The increasingly frequent use of multistakeholder councils at the aimag and soum levels are viewed favourably by stakeholders as mechanisms to discuss and manage concerns related to the minerals sector. The level of open and transparent data on tax and royalty flows, largely a result of Mongolia’s decade of experience implementing the Extractive Industries Transparency Initiative, was also cited as a major strength in Mongolia. Furthermore, the report commends the efforts of the Government of Mongolia to include a legal framework for artisanal and small-scale mining in its mining law, with implementation support from the Swiss Sustainable Artisanal Mining Project and others.

IGF’s assessment team also identified a number of gaps in Mongolia’s mining law and policy framework.

“The government is well aware of many challenges it faces, and seems committed to taking action to fill the gaps in its existing laws and regulations,” said Luke Danielson, co-author of the IGF’s Mongolia Assessment Report. “It is already working to draft a new Law on Mining, which regulates mine closure and other important aspects of the mining industry. Government officials are actively engaging in capacity building with a number of governmental and non-governmental organizations.”

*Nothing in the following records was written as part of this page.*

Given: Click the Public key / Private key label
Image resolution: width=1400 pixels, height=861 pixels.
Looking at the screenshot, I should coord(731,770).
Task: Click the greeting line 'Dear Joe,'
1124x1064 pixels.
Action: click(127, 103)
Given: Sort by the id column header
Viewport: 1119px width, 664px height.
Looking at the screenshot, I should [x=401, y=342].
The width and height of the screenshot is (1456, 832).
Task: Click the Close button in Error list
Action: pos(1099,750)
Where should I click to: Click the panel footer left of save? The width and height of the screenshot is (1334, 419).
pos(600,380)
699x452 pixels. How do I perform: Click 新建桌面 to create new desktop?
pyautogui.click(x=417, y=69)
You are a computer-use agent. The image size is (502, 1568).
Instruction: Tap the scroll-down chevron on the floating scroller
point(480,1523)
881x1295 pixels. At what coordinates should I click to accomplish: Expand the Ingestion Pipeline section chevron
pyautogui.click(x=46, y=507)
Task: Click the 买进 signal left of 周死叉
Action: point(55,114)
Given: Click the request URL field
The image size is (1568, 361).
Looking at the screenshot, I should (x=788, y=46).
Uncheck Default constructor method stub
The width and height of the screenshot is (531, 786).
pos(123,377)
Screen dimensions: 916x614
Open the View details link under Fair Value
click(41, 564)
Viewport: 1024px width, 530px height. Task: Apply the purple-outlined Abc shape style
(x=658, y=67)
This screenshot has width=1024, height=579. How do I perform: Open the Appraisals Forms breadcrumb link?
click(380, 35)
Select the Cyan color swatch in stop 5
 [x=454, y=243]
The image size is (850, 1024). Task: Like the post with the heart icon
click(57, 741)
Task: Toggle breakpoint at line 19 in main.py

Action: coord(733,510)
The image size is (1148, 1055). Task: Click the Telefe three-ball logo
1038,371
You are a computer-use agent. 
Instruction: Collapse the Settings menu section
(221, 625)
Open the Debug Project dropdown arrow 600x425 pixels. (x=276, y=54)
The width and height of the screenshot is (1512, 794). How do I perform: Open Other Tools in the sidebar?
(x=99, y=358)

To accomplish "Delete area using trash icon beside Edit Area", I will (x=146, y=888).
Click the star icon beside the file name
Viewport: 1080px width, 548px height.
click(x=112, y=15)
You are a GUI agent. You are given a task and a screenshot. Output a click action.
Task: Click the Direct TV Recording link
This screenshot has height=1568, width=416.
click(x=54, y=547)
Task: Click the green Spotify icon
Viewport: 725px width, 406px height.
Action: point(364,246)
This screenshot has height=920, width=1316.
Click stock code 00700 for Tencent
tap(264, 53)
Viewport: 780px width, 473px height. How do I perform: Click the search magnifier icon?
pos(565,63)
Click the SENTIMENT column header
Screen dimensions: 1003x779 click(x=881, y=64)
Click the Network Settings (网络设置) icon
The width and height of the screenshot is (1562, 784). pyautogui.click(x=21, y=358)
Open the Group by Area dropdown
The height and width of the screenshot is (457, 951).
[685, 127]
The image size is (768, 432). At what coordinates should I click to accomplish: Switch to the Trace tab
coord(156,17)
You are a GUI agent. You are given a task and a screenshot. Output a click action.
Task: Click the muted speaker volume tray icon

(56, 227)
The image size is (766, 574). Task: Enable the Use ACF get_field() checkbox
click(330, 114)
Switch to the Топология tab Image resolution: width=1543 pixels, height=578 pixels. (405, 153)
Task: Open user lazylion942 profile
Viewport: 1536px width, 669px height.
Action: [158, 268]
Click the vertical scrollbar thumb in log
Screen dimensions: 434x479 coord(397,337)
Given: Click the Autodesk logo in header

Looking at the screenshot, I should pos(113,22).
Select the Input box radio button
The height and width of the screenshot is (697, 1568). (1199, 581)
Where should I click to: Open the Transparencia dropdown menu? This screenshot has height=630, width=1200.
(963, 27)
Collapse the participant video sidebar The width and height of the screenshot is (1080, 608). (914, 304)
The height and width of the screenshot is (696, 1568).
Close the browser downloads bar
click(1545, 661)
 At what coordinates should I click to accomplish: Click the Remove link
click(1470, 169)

One of the gaps the team identified in its report was a lack of management of large-volume and high-risk mine wastes, including, but not limited to, their impact on water resources. The report also identifies a lack of government capacity to audit complex tax returns and to deal with transfer pricing, beneficial ownership and related issues. Mongolia also lacks clear criteria regarding which deposits should be classified as “mineral deposits of strategic importance.” The team also identified a lack of clarity and transparency regarding how revenue is distributed to and utilized at the aimag and soum levels.

Mongolia’s participation in the IGF contributes to the implementation of the country’s comprehensive and ambitious State Minerals Policy 2014–2025. The State Minerals Policy lays out a vision for responsible mining, with the goal of providing sufficient social and economic benefits from mining, while also achieving Mongolia’s national plans to implement the Sustainable Development Goals.

“We see great promise in Mongolia,” Bruckner said. “The Ministry of Mining and Heavy Industry’s commitment to sustainable development of the minerals sector sets a great example throughout Asia, while also attracting responsible investors who share this vision. The ministry’s work to develop a comprehensive system for planning and regulating mine closure and rehabilitation shows concrete and practical progress towards addressing the gaps identified in the IGF Assessment. The IGF is extremely pleased by the fruitful partnership it has developed with the Government of Mongolia and looks forward to ongoing collaboration.”